What if I told you everything I’ve been hiding so deep inside? If I just looked you in the eyes and told you every single insecurity that plagues me daily. Or how about that I just don’t feel good enough for you. Because I don’t. I don’t feel like I’ve been the person worthy of loving you. But I’m so lucky that I get to.
What if I told you every single thing I’ve done wrong in my life? If I sat you down and outlined every mistake I’ve ever made. Would you leave? Would you love me more? Would you laugh it off? Because me telling you everything would make you the most important person to me. Are you ready for that?
What if I told you I’ve never loved someone as much as you? Would it freak you out? Would it make you look for the door? Because I’ve never loved someone this much. I’ve never had this much to lose. I’ve never thought about loving someone as deeply and intensely as I love you. I just never thought this love would ever come to someone like me. And now that you’re here I don’t want you to go anywhere.
What if I told you that all the stupid things I’ve done that I’ve blamed on other people? Would you think less of me? Would you question my character? Would it make you rethink everything that you’ve felt about me this far? Or would you take my hand and tell me that it’s OK. That we’re OK. That this right now feels better than anything you’ve ever felt too.
What if I told you that sometimes I’m crazy? And I don’t mean crazy fun. I mean the kind of crazy that will be too much for you sometime. The kind that will, in turn, make you feel crazy yourself. I’ll tell you right now you’re not doing anything wrong. I just can’t help myself in indulging in a little crazy now and then. But it’ll keep you on your toes.
What if I told you that I have a gypsy soul? That staying in one place gives me itchy feet? That I want to see what the world has to offer? Would you think that I was leaving because of you? Because it’s not. I want you to come too. I want you to be my partner in crime. I want you to see the world with me. I want you to be my travel companion.
What if I told you that I’ve been hurt before and this scares me? Scares me so much that sometimes I think you’re fake. That you aren’t someone who exists in this world. That you’re going to disappear just like the exes before you. That I want so badly to pretend that we’re good. That this is good, but I just can’t keep the negativity out of my head sometimes.
What if I told you that I’ve hurt someone really bad before? Would you be afraid of me?
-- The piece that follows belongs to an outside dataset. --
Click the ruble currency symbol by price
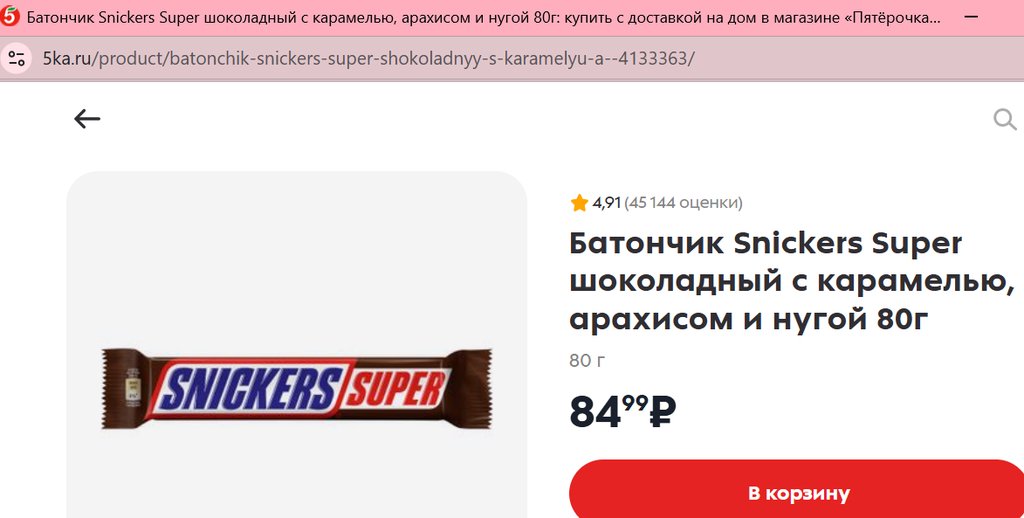Screen dimensions: 1024x518 click(x=662, y=412)
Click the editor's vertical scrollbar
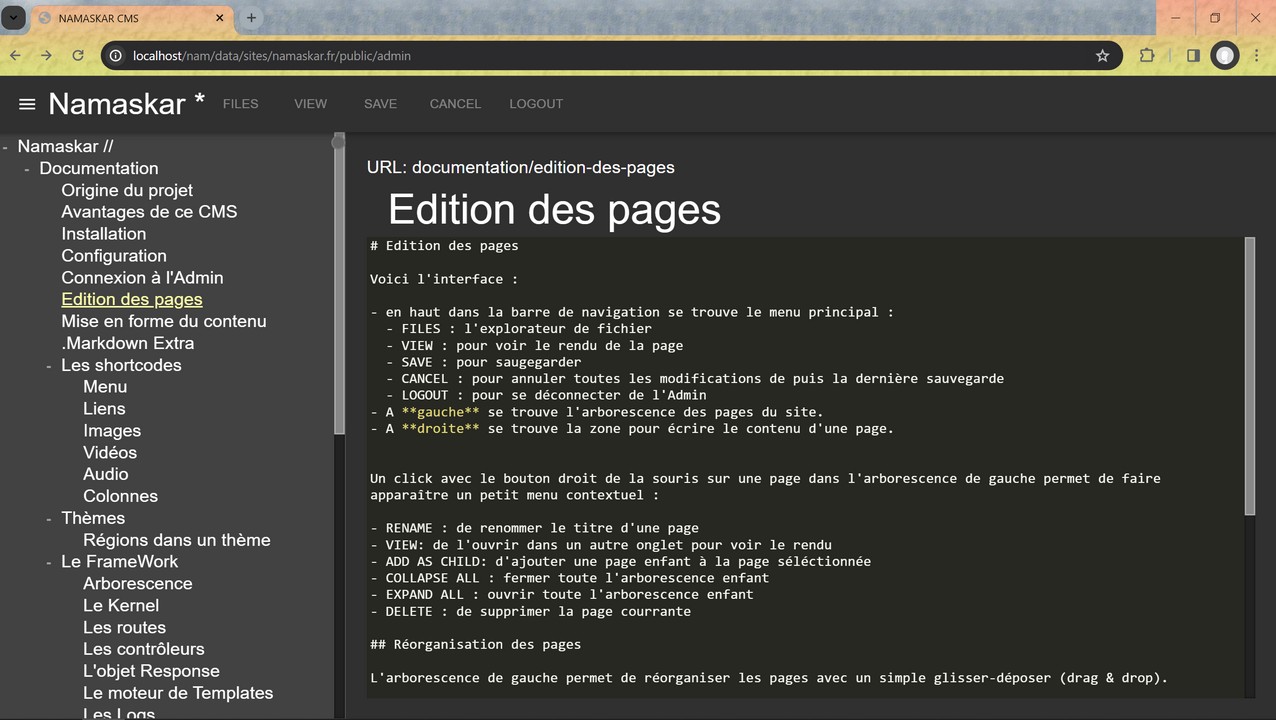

I could tell you that it was because it just fizzled out, but it was because I didn’t feel it. I just didn’t feel it anymore. You know that feeling, the one that you just feel deep down in your bones? That’s this. It wasn’t that.
What if I told you I love you?
Would you say it back? Would it be too soon? Would our friends call us crazy? The answer is a resounding yes to everything. Because you do always say it back. Because I knew I loved you when we met. Because our friends call us insane regularly, we’re crazy because we love each other more deeply than either of us has felt.
There are a lot of ‘what ifs’ but our relationship isn’t one of them. It’s not a ‘what if we decided not to do this anymore’ because that’s not an option. For either of us. And we prove that to each other daily. So I’ll tell you every stupid thing I’ve done. I’ll tell you every single lie I’ve ever told. I’ll tell you anything you want to know because I love you.
That’s the only thing I do know for sure.